Open Letter to the UK n°1
Ms Truss (heads), Mr Sunak (tails)
When I first thought of writing this Open Letter on behalf of Julian Assange, it was Boris Johnson I had in mind. As the prime ministerial recepient, I mean.
It's probably just as well he's gone. He's been called a clown by many in the news industry. And it's tough going arguing with a clown.
Of course, Boris Johnson, as a former member of the fourth estate, contributing among others to The Spectator, unwaivering in its defence of free speech, looked like a good choice. This, of course, supposing that Mr Johnson was aware of the fact that one of his colleagues is held prisoner to rot in one his high-security jails, for quite some years now and for no good reason at all. The person here referred to is Julian Assange but the subject matter, the case in point, really, is the jailing of free speech.
At this point, it's tempting to resort to some sort of emotional appeal, and type out a sob-line: Boris, I'm sure that, at heart, it hurts, quote unquote.
But then, Boris has taken the exit-route.
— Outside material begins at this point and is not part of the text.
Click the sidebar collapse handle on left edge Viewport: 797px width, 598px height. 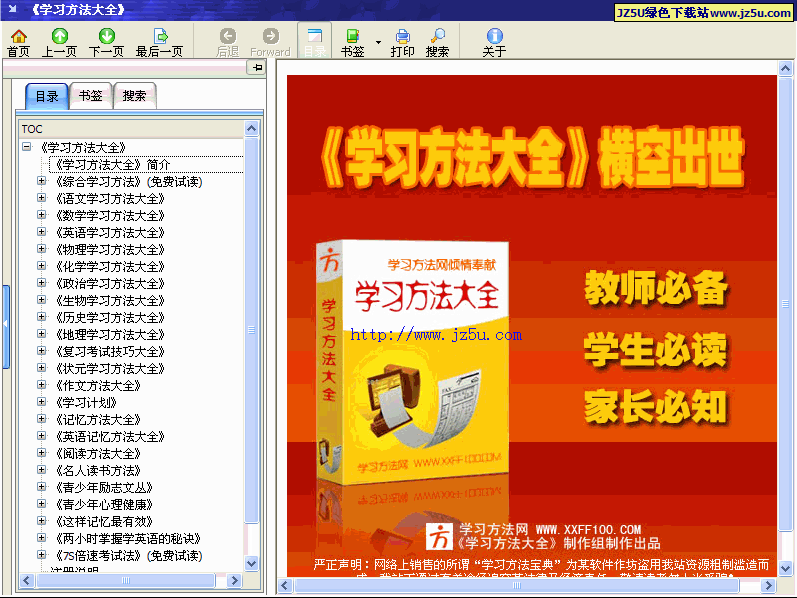(5, 324)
Instead, we'll have Rishi or Lizzy, Mr Sunak or Ms Truss. Neither of them are former journalists. But, presumbably, they're acquainted with the history of their country.
For one, they surely know that, abroad, Great Britain has been known as the home of the deliciously whimsical Scarlet Pimpernel, the saviour of the hounded and hunted, and that countless are the escape artists who found refuge and solace there, among others Stefan Zweig, Ludwig Wittgenstein, Isaiah Berlin, WG Sebald, not to mention de Gaulle and Voltaire. In view of this, the British persecution of Julian Assange does look very bad, in other words foul rather than fair, quite the opposite qualities that, abroad, Britain usually is associated with. Keep that in mind.
Secondly, though, there's the so called "special relationship" with the US, Big Brother by another name. No one in his right mind is unaware of the fact that Assange is held in custody - on no criminal charge whatsoever - because the US has told Britain to do so. The same kind of blackmail that previously nudged Sweden's attempt to frame Assange. You don't annoy Washington free of costs. This is a tough nut. Whether we get Lizzy or Rishi doesn't change the picture very much. What we have here is called Realpolitik, and it's a very hush-hush business. No one wants to talk about it loud. Kings are destined to parade dressed in their nakedness and that's all right - always been all right - as long as nobody says the joke's on them.
That is a problem. But, thirdly, so too is the ridicule besetting Britain's grandstanding in the Ukranian conflict. How can one defend democracy and human rights abroad while acting at home with such outright contempt for freedom of speech without losing all credibility? Saying that, I'm thinking of the people of the Western world, because down south, in the peripheral un-white regions, they know all there is to know about Western credibility.
Millions of people have asked Britain to free Julian Assange. The International federation of Journalists has followed suit. So has the German Parliament. So will many more. One can only hope that the British gouvernment won't be the last to join up.